With the COVID-19 outbreak continuing to grow around the world, the main form of defence against the virus recommended by most experts, as well as the World Health Organization (WHO), is to wash your hands thoroughly and frequently.
But what about your smartphone? After all, the device is always in your hands, placed on multiple surfaces throughout the day, and in some cases, even comes along on trips to the bathroom (you know it’s true). Also, if you use your phone to make calls throughout the day, it’s often touching your face.
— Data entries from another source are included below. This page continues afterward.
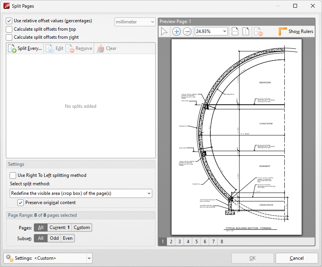This screenshot has width=322, height=267.
Task: Enable Calculate split offsets from top
Action: 9,29
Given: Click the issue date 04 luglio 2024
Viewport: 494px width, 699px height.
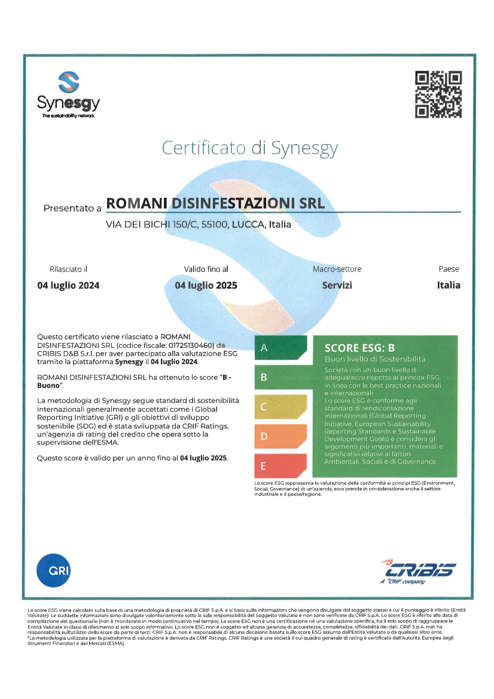Looking at the screenshot, I should click(68, 285).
While it might seem obvious to some, many don’t realize that their smartphone is a haven for bacteria and viruses. In fact, there is even some data that suggests smartphones carry more germs than a toilet seat. This means that next to washing your hands, cleaning your smartphone is another important measure to take when it comes to protecting yourself and others against the spread of illness, especially given experts aren’t entirely sure how long COVID-19 is capable of living on surfaces.
While prior to the coronavirus outbreak, Apple said that using disinfecting wipes on your smartphone could potentially damage your device, the tech giant has changed its tune entirely. Apple recently updated its device cleaning tutorial page to state that 70 percent isopropyl and Clorox wipes are fine to use on the iPhone and iPad. The United States’ Centre For Disease Control (CDC) recommends that alcohol-based hand cleaner should contain at least 60 percent alcohol to be effective, so it’s likely safe to apply the same logic to wipes.
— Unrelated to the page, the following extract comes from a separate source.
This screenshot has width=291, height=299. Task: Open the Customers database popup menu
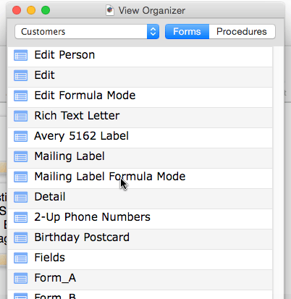87,32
Apple advises people to wipe their device gently and not to submerge it in any kind of cleaner. Opting for a soft cloth like the ones included in screen cleaning kits, or a piece of paper towel, is likely your best bet when it comes to wiping down the device. Further, you can use Q-tips dipped in isopropyl to clean hard to reach places, like around a smartphone’s charging port. It’s worth noting that it’s important to clean both your smartphone and its case.
While Apple’s cleaning method can be applied to nearly any smartphone, Google does officially note you should only use “ordinary household soap or cleaning wipes” on your device. On the other hand, Samsung recommends wet wipes, as well as frequently washing your hands to keep the device virus and bacteria free.
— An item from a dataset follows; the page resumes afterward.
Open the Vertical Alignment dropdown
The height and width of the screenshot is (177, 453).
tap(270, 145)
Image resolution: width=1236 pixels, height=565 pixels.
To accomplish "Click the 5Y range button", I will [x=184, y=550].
In an interesting turn of events, Samsung says that paper towel can potentially scratch its smartphones, and that it doesn’t leave “your phone as clean as a lint-free cloth would.” While the latter part of this statement is undoubtedly accurate, I’ve been cleaning Samsung smartphones with paper towel for years and have never caused a scratch.
Beyond cleaning your smartphone daily by hand, there’s also a company called PhoneSoap that sells several sizes of devices that clean and sanitize smartphones with UV light. For example, the cheapest option, the PhoneSoap 3, is priced at $79.99 USD (about $109 CAD) plus the cost of shipping.
Samsung is also offering a free ‘Galaxy Sanitizing Service‘ that seems to utilize a UV device similar to PhoneSoap (it’s possible the service actually uses PhoneSoap’s products) to clean smartphones with ultra-violet light. The service is available at Samsung experience stores. There are even several screen protectors and phone cases from manufacturers like InvisibleShield and Gear4 that feature antimicrobial technology.
All that said, the best option when it comes to keeping your smartphone clean is to still just wipe your device down with an alcohol wipe.